Task goal: Make an exact copy, without pictures, of the lines below from the one containing "The image size is (680, 1316)." to the last line, both ends included.

Dataset records:
******
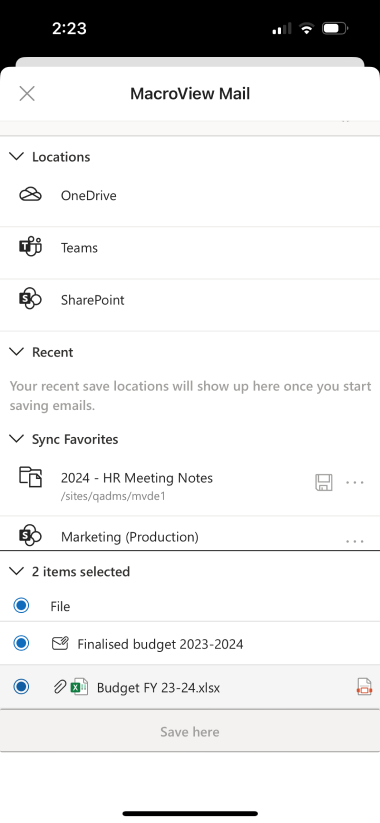380x823 pixels.
Task: Open more options for 2024 - HR Meeting Notes
Action: (355, 482)
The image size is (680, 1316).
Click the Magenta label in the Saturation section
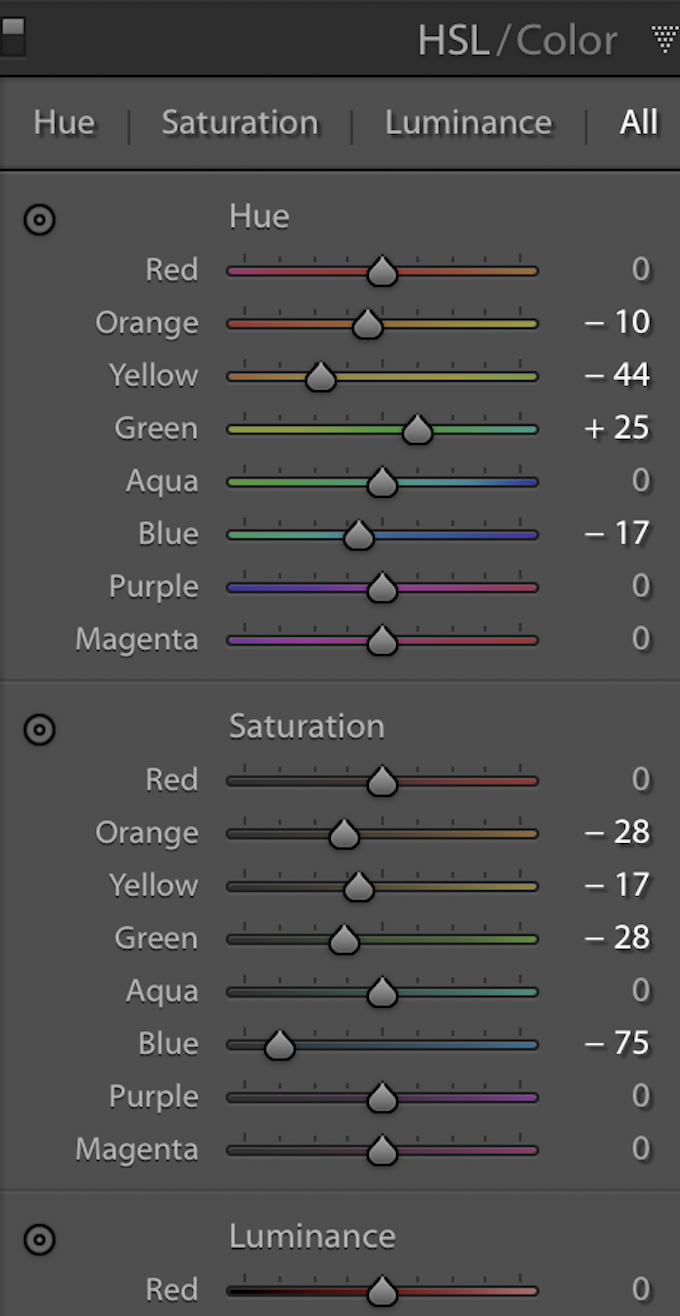(137, 1150)
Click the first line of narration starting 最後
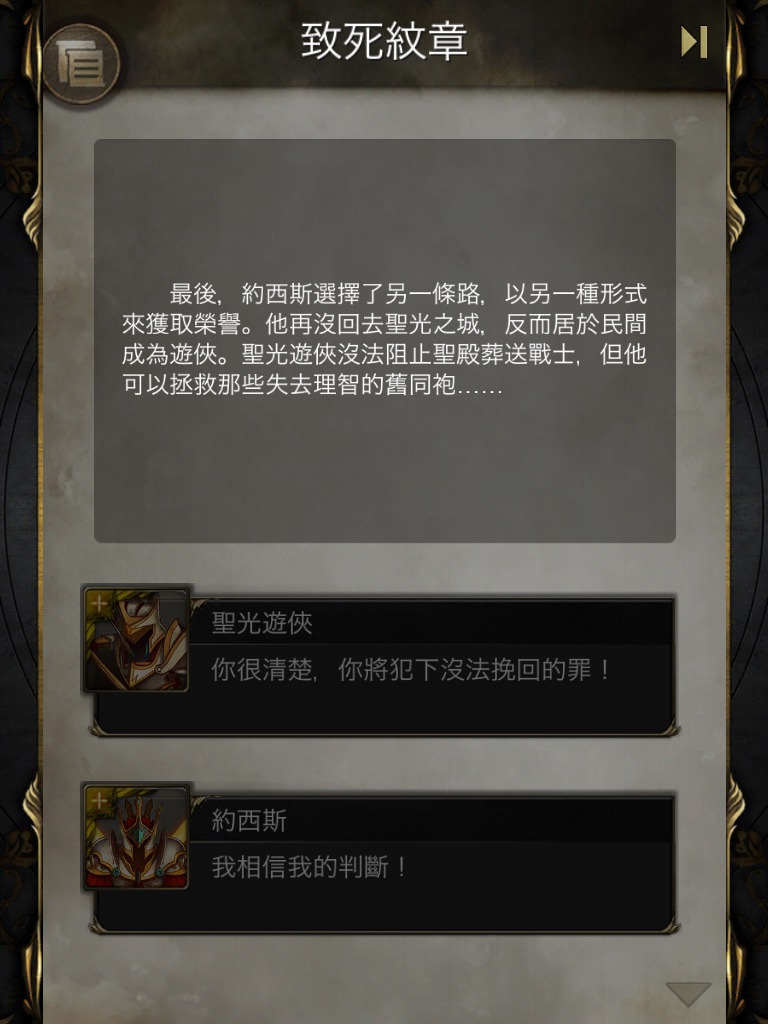The width and height of the screenshot is (768, 1024). click(x=408, y=294)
******
Written response:
The image size is (680, 1316).
Click the Magenta label in the Saturation section
(137, 1150)
Click the first line of narration starting 最後
The width and height of the screenshot is (768, 1024). click(x=408, y=294)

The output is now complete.